Segment Start: Selected passage

This presentation is faithful to the original, with only a few minor changes to presentation. In some cases important information was missing from the references, and that information was added. The original article lists references in alphabetical order, by author; this version lists them in order of appearance, by design.

Segment End: Selected passage

### Work to be completed
List each change that the note on presentation says this version makes to the original article.

Segment Start: Data segment

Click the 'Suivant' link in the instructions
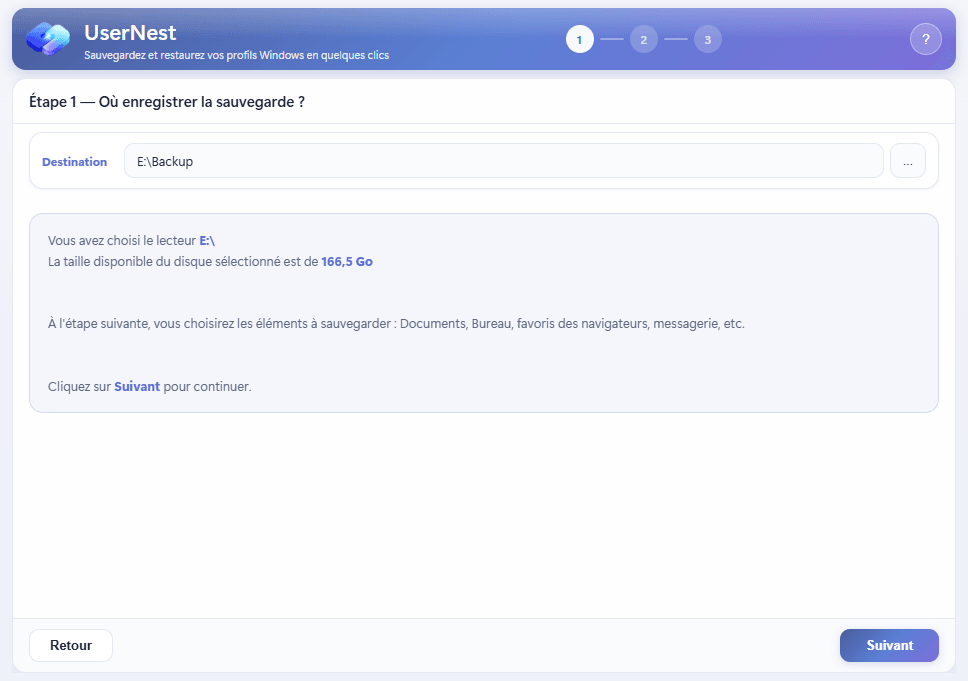968x681 pixels. 137,386
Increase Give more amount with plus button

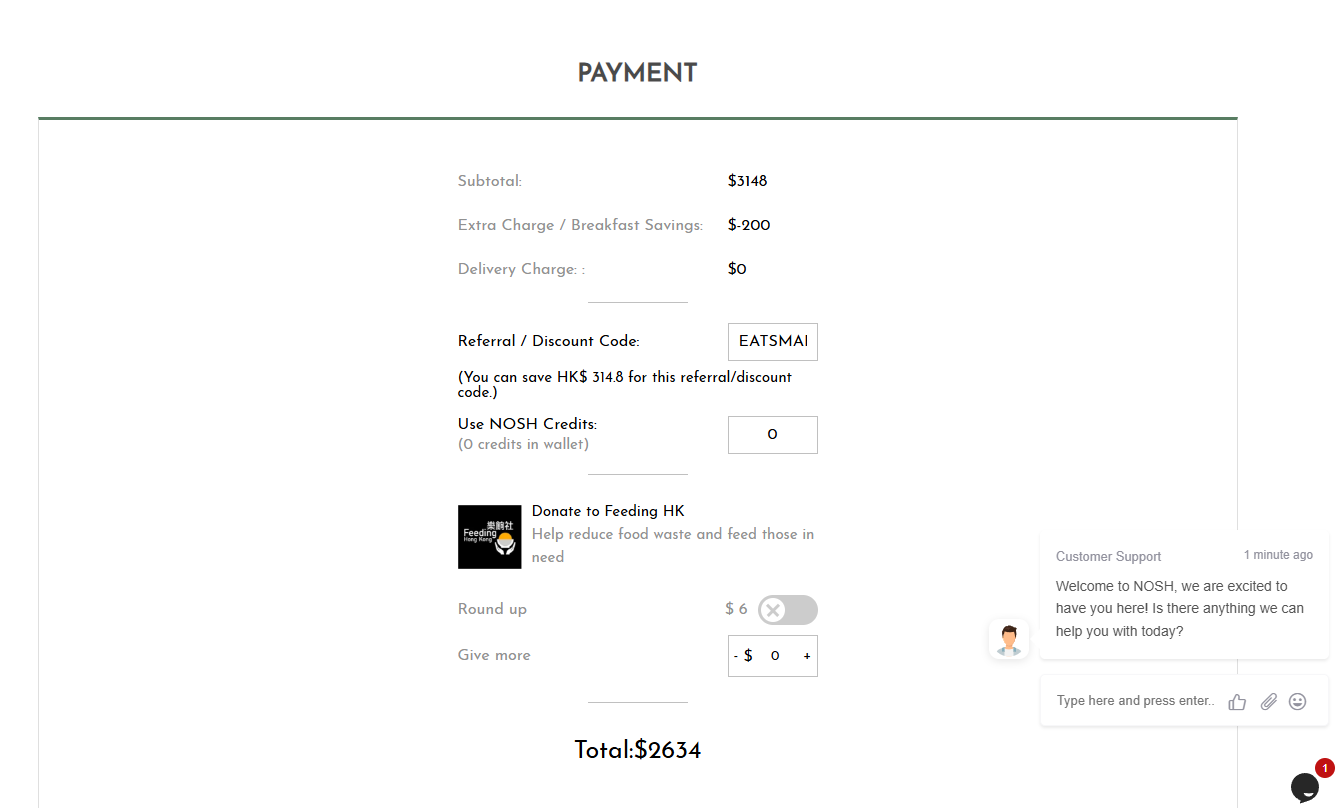pos(807,656)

Segment End: Data segment

### Response below
- A few minor changes to presentation.
- Important information that was missing from the references was added in some cases.
- References are listed in order of appearance, not alphabetically by author.